Despite the fact that malicious hacking is a felony in the USA and most other countries, it's become painfully clear that only ethical hackers can stop malicious hackers.
About the CEH
That's what the Certified Ethical Hacker credential is all about. It's is a vendor-neutral (meaning it’s not tied to any brand) certification for information technology workers who wish to specialize in "legally" hacking the malicious hackers, using the same knowledge and tools that malicious hackers use.
Because the idea behind the Certified Ethical Hacker credential is that it "takes one to know one," it's also for "evil hackers turned good". In fact, even before the credential was introduced, private firms and government agencies were hiring reformed malicious hackers for that reason.
But the Certified Ethical Hacker credential takes it a step further, by indicating that those reformed hackers (and others who've earned it) have legally agreed in writing to abide by the law and honor a code of ethics.
How to Become a Certified Ethical Hacker
Students must have a minimum of two years of security-related job experience to enter the Certified Ethical Hacker training program.
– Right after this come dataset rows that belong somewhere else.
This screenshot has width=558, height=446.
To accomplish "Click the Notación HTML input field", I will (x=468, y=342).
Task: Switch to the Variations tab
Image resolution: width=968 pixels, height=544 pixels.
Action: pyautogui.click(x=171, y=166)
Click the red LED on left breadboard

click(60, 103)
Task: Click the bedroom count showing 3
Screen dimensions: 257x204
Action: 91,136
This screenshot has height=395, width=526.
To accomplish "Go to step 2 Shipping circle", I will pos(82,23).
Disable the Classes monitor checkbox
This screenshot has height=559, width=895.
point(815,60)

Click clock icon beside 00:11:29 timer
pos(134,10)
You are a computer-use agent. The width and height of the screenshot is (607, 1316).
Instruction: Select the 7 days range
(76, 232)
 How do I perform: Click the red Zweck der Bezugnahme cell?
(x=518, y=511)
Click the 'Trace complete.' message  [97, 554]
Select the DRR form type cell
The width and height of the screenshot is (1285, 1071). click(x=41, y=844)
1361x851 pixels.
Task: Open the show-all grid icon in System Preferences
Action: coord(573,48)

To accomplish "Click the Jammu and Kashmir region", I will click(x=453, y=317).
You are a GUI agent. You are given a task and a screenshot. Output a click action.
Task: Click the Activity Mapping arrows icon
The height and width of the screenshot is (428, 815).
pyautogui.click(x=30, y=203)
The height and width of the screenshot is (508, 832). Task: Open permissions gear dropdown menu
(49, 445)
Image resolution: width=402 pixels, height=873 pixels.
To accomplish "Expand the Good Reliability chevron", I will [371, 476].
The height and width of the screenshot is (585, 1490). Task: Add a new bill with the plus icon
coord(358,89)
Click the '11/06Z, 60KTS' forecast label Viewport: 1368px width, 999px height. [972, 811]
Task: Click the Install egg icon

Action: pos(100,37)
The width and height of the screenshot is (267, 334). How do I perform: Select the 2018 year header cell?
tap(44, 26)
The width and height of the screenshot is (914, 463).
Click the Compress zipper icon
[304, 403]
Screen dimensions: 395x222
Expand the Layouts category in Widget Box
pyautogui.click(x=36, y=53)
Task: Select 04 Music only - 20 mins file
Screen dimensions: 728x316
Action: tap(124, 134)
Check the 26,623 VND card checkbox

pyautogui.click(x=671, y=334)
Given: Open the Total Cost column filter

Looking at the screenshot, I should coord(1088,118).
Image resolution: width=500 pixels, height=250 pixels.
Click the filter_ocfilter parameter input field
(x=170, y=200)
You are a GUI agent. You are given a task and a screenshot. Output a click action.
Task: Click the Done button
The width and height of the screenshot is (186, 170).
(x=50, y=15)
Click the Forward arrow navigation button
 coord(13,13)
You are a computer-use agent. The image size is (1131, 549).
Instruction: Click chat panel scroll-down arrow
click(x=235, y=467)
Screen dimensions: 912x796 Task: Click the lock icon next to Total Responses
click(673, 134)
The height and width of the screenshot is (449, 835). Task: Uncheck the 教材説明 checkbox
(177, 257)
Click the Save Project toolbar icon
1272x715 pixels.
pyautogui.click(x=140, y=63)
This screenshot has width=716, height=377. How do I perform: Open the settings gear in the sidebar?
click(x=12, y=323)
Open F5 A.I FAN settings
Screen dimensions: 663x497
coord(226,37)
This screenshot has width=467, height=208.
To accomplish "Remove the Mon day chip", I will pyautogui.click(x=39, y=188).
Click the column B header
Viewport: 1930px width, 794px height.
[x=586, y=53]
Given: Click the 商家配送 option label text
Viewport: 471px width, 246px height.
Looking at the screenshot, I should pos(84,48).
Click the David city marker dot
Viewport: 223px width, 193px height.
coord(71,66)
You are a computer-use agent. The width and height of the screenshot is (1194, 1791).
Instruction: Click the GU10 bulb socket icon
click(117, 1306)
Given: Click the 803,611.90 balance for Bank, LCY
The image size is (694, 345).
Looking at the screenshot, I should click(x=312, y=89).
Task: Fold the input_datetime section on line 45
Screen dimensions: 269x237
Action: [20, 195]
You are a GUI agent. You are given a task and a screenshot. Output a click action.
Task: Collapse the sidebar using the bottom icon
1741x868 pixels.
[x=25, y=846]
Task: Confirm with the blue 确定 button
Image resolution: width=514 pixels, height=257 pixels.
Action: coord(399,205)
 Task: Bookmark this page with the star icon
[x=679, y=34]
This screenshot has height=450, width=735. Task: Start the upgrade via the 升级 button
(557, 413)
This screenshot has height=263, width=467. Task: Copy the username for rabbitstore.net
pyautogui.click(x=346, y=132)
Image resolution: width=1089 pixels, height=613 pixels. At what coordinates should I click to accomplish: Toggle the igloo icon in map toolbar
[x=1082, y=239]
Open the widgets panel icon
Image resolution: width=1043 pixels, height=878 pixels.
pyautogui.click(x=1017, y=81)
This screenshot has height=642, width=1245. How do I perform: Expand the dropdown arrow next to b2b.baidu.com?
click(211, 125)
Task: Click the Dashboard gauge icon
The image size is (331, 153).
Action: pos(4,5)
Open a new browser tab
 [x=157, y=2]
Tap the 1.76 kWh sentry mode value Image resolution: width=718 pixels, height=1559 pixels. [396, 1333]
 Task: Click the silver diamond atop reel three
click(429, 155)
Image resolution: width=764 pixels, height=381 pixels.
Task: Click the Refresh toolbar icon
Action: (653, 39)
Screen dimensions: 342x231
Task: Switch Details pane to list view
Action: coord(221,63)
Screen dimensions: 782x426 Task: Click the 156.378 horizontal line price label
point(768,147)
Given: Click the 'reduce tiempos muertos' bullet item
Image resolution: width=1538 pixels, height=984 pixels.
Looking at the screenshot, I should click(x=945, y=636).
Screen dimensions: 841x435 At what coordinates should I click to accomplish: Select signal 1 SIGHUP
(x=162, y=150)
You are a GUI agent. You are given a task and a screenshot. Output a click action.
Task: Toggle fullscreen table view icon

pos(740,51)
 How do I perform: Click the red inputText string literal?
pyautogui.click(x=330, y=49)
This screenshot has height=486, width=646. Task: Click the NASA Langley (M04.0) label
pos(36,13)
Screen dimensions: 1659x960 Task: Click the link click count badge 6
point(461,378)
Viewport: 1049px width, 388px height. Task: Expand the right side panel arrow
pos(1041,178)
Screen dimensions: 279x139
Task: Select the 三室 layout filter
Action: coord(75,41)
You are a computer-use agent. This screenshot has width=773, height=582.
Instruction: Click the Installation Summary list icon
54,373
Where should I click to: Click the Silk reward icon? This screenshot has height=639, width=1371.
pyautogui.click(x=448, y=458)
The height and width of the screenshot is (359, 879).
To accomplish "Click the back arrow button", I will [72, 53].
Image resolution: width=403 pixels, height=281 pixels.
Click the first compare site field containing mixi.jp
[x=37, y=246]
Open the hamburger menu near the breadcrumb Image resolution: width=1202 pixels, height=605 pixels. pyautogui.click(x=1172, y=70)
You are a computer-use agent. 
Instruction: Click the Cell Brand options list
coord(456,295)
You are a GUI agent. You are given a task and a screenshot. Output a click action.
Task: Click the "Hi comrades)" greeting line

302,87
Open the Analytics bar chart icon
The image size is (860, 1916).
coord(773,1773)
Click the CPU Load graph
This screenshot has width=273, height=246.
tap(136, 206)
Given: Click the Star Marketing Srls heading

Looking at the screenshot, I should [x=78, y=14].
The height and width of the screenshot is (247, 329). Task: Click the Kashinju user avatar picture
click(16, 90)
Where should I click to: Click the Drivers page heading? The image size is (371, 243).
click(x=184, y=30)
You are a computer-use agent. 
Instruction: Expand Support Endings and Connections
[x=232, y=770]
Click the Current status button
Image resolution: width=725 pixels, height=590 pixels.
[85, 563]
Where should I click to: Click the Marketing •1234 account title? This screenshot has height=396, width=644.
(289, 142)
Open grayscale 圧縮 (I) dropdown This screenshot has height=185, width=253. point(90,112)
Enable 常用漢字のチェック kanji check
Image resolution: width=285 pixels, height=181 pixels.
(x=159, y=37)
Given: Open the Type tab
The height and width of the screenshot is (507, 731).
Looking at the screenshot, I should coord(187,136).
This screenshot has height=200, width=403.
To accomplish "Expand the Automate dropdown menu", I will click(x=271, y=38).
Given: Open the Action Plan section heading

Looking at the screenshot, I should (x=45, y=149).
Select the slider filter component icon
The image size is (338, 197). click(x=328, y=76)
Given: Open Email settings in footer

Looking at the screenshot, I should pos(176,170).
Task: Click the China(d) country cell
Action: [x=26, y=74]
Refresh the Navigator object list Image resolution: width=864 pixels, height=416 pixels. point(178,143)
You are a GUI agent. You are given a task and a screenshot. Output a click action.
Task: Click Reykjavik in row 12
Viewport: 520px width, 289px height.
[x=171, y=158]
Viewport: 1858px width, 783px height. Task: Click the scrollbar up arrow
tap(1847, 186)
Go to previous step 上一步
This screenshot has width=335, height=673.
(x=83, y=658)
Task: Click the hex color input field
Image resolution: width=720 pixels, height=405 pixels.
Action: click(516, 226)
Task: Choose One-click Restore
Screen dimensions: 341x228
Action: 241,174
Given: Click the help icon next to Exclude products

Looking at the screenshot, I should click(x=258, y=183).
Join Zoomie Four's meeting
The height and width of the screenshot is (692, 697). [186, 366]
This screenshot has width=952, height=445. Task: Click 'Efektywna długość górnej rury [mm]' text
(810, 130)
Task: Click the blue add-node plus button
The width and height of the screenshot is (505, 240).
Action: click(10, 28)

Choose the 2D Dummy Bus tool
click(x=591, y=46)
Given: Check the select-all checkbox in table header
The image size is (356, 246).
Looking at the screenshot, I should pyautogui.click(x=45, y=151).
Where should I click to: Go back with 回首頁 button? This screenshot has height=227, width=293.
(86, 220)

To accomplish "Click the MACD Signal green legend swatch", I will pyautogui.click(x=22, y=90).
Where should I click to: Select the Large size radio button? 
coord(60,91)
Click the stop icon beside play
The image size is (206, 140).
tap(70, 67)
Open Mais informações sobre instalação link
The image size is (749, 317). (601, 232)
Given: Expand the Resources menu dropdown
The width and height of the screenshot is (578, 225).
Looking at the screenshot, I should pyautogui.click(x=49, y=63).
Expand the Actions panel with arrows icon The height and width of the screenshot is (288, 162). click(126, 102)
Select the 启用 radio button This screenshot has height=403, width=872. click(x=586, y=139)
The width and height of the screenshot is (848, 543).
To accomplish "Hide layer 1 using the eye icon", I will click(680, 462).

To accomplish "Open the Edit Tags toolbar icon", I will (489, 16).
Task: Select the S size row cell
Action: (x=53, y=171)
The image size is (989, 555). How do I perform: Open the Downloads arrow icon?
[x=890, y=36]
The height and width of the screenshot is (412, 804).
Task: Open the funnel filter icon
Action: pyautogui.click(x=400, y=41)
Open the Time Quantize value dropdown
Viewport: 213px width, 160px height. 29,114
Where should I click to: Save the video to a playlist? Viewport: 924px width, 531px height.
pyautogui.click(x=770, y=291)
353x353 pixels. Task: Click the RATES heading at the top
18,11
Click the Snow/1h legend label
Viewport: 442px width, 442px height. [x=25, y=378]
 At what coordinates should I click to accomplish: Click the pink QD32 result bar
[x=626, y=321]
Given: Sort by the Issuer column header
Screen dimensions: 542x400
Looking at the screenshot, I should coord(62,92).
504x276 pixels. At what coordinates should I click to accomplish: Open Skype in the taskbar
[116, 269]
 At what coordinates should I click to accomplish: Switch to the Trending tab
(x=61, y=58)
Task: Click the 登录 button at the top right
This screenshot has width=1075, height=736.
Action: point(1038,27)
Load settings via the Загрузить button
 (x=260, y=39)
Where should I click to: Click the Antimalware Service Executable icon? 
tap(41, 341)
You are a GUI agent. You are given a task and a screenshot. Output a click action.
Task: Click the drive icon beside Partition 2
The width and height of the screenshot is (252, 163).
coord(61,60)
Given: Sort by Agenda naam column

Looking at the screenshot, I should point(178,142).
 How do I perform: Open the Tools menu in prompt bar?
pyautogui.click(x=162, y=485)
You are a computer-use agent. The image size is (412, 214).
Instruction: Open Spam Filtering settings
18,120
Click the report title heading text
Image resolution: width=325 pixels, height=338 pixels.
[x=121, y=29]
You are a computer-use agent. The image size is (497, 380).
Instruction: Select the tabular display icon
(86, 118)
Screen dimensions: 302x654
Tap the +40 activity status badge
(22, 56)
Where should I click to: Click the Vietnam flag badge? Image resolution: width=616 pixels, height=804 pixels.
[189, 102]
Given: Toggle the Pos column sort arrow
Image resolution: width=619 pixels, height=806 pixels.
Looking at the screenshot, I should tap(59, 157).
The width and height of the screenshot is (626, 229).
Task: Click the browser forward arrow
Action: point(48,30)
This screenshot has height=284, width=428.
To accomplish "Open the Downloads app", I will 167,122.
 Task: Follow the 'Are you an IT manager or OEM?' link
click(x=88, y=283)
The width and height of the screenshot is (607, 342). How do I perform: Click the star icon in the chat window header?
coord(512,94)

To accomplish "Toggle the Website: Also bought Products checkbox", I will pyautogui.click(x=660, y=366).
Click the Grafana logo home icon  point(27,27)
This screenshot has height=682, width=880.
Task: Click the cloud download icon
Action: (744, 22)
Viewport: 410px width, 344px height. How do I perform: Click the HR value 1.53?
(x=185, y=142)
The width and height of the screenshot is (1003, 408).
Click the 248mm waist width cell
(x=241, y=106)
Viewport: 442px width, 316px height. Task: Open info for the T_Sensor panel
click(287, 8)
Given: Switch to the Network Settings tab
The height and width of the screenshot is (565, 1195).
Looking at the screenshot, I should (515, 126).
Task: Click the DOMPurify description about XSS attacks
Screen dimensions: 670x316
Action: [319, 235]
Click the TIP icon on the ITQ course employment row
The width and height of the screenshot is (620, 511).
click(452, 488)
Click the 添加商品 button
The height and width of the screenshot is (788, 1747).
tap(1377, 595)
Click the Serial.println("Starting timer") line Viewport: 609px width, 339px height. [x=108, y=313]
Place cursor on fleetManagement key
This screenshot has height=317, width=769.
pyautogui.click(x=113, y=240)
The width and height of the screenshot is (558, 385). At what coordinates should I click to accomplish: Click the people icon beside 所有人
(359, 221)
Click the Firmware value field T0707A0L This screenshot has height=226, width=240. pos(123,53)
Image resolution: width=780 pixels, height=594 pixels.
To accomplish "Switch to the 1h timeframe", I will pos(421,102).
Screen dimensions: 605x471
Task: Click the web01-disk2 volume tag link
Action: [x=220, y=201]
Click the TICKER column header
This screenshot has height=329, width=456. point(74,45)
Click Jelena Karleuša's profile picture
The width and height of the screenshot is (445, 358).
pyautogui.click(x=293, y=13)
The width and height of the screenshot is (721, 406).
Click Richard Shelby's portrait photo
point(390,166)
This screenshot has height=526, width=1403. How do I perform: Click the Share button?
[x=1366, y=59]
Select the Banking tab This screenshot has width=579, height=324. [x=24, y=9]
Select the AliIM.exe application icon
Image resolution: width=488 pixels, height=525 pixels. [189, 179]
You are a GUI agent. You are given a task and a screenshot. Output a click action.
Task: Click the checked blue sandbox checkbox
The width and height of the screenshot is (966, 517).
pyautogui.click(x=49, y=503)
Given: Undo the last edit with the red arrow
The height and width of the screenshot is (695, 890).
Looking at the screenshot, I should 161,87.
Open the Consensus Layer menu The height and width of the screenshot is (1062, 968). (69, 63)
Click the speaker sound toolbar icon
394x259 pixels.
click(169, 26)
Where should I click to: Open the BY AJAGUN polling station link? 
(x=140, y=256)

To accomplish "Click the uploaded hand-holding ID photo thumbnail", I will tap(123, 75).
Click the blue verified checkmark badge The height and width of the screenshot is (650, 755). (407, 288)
That's to help screen out malicious hackers and wannabes of the hobbyist kind. It would defeat the point if the program could be used to train new hackers.
Potential students are screened in other ways too. After earning the Certified Ethical Hacker credential, job candidates will likely be put through background checks or more rigid personnel security investigations (PSIs). Security clearances will likely be required for computer security jobs at government agencies or private firms with government contracts.
The Certified Ethical Hacker Training Program is a course that prepares students to take the CEH exam. It consists of 18 modules and covers 270 attack technologies, as well as mimics real-life scenarios in 140 labs. The course is run on an intensive five-day schedule with training from 9-5.
At the end, you’ll not only be ready for the exam, but you’ll be ready to handle whatever penetration testing or ethical hacking scenarios come up in your IT security career. These skills are internationally recognized and in high demand, and the CEH certification is well-respected.
The 312-50 exam lasts 4 hours and is comprised of 125 multiple choice questions. It is offered at ECCExam (Exam Prefix - 312-50) and Vue Testing Center (Exam Prefix - 312-50).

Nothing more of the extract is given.